Eyebomb! Thereofre I am.

Anyway, if you’re interested in having a look you can also see a preview of the campaign which I have now finally finished! Yes! Even also including the video.
You can find inks to those below:
Follow and get warned when it goes live here.
Have a sneak preview here

 

 

10 Comments

Filed under General Wittering

10 responses to “Aftermath …

  1. Cut yourself a lot of slack: it’s really hard being the survivor and the keeper of so many of the memories, as this is the very meaning of being human: we know what’s coming.

    But it IS your turn: your turn to be the one whose cares are important, the one who gets the time spent on her.

    Make ’em proud.

  2. It may be survivor’s guilt, but it’s also grieving. As Alicia says….
    Cut yourself some slack. Not only that, but look after yourself.

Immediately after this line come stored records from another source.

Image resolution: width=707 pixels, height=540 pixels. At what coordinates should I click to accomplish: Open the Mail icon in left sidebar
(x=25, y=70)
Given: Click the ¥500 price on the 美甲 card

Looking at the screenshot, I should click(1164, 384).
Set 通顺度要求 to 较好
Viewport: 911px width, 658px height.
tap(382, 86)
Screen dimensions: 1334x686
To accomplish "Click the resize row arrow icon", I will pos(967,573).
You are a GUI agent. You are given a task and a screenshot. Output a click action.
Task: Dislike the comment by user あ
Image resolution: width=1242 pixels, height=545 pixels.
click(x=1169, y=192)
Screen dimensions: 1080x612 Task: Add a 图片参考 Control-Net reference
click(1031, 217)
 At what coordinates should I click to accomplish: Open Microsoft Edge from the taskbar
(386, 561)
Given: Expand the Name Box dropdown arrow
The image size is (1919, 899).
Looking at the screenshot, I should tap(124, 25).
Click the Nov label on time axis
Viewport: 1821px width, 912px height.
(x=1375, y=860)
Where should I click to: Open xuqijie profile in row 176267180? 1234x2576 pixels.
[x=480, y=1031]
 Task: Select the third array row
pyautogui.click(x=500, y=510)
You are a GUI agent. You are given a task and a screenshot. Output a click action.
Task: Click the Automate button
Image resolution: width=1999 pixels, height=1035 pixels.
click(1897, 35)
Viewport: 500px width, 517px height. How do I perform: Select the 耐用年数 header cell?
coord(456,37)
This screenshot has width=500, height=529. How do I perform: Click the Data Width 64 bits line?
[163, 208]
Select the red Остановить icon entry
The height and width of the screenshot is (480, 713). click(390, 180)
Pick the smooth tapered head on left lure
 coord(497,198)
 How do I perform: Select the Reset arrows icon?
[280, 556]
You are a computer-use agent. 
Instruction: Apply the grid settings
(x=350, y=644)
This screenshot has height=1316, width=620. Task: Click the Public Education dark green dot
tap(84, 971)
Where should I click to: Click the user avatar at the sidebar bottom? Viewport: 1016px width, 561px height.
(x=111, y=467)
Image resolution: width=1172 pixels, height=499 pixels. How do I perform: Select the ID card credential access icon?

Be kind to yourself.
    Do the paperwork as and when it arrives, but otherwise, don’t worry about it. It’s just there, and one step at a time.
    xxxx

  3. On ‘waiting for the other shoe to drop’ – might I suggest you gather up all the shoes in the house and drop as many as you can as far as you can. (somewhere where they’ll be easy to recover, like top of a stairwell to the bottom) and every time shout out, “There’s the other bloody shoe, and I’m done with the lot of you!”… or other such words as you find appropriate. 🙂

    • Did you mean to post this here?

      • Not sure … but it’s about that feeling you wrote about, where you’re standing on the brink of something and part of you is wondering if you deserve it… hence the ‘waiting for the other shoe to drop’ … and if you drop enough shoes, (literally, in the case of my example) the feeling might dissapate.

      • 🤣🤣 OMG duh. Of course! Urgh I’m so sorry 🤣🤣 I was just being really thick. 🤦🏽 in my defence I’ve never heard that phrase before so I was chuckling at it and thinking you must be relying to another blog with an amusing story about shoe loss … Arnold’s bogies what am I like? The mental load may have lifted but it seems I’m still really slow on the uptake.